I mean give me a break do really have nothing better to do than pick a part a holiday that is now meant for children? Do does it really matter that he says ho ho ho, when it's not meant like that????

These people really have to get a life and leave things like this alone end of story and if they can't find something to keep them busy they should try getting into the plant tank hobby. wink wink


----------



## JanS (Apr 14, 2004)

I heard that on the radio yesterday. Can it get any dumber than that??


----------



## gheitman (Aug 18, 2007)

Don't ask if it can get any dumber. You'll just encourage people to try


----------



## T-Bone (Nov 23, 2005)

That is taking political correctness, waaaaay too far. I feel more offended by the notion. The people "seeing into" HO HO HO are the ones who should be examined.


----------



## kwc1974 (Jan 4, 2006)

I agree, do not ask if it can get any more dumb than that.

Read the back of a Pop Tarts box...why do you need instructions for pop tarts?????


----------



## Revernance (Aug 20, 2007)

kwc1974 said:


> I agree, do not ask if it can get any more dumb than that.
> 
> Read the back of a Pop Tarts box...why do you need instructions for pop tarts?????


I know what you mean. There was instruction in the back of a chocolate box: 
1. Unwrap plastic wrapper and discard. 
2. Put chocolate in mouth.

Where else can we put it? 

I was speechless.


----------



## Cliff Mayes (Jan 29, 2007)

It would be next to impossible to determine the level of stupidity that a human will reach.

If you can imagine anything that no one could possibly do, somebody, somewhere, sooner or later will try it.

It is fun to watch.

Beancounters and lawyers, especially the ones who have sold their souls, spend a lot of time trying to counter this type of activity. This is why there are "instructions" on box tops.

Gentle blessings to all, for the holiday and future.


----------



## kwc1974 (Jan 4, 2006)

OK I saw this in a email, but only now have I confirmed it.

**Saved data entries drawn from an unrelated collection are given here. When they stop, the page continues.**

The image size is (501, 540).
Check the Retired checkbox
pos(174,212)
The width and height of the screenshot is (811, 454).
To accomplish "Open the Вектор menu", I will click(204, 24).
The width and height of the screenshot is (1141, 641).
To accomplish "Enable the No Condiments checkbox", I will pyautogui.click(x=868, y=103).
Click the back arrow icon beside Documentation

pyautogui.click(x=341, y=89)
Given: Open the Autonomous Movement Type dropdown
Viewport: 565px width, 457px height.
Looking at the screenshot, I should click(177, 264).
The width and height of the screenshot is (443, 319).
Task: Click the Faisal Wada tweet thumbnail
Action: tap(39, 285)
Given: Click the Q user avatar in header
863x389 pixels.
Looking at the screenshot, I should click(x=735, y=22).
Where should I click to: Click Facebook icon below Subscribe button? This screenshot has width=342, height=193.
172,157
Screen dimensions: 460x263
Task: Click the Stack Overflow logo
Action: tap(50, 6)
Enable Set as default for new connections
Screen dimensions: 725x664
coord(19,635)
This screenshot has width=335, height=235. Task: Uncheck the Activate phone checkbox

on a package of Christmas lights "For Indoor or Outdoor use only"....as opposed to what?


----------



## Paul Higashikawa (Mar 18, 2004)

This really reminds me of the many advertisements we have nowadays that always have this stupid fine print on the bottom that says so and so is not included. One word: litigation.

All because people abuse the system and take things to the extreme that companies have to be super-duper cautious...and in many instances so careful to the point where it becomes almost stupid and idiotic. Of course I KNOW that damn computer doesn't come with the printer if it is about the printer OR that fine model(yes, I do imply Maria, the famous Russian who CAN play) doesn't come with that powershot camera!!!


Also, I have a good friend whose last name is Ho, and who also happens to be police officer. So his partner always calls Officer Ho. Never did he take any offense because he knew better Sometimes a name is just a name. Also think people whos name is Richard(nick name ****), Gay, etc...People need to relax and let it go. Santa Clause can and will always say Ho Ho HO!


----------



## will5 (Oct 26, 2005)

Yeah i know what you all mean. 

Like the person who ordered a HOT cup of coffee and then sued The Golden M For not telling him/her it was hot. Now they have to have Caution contents may be hot on the lid of the cup. That one has always got me. I mean how stupid can a person be???


----------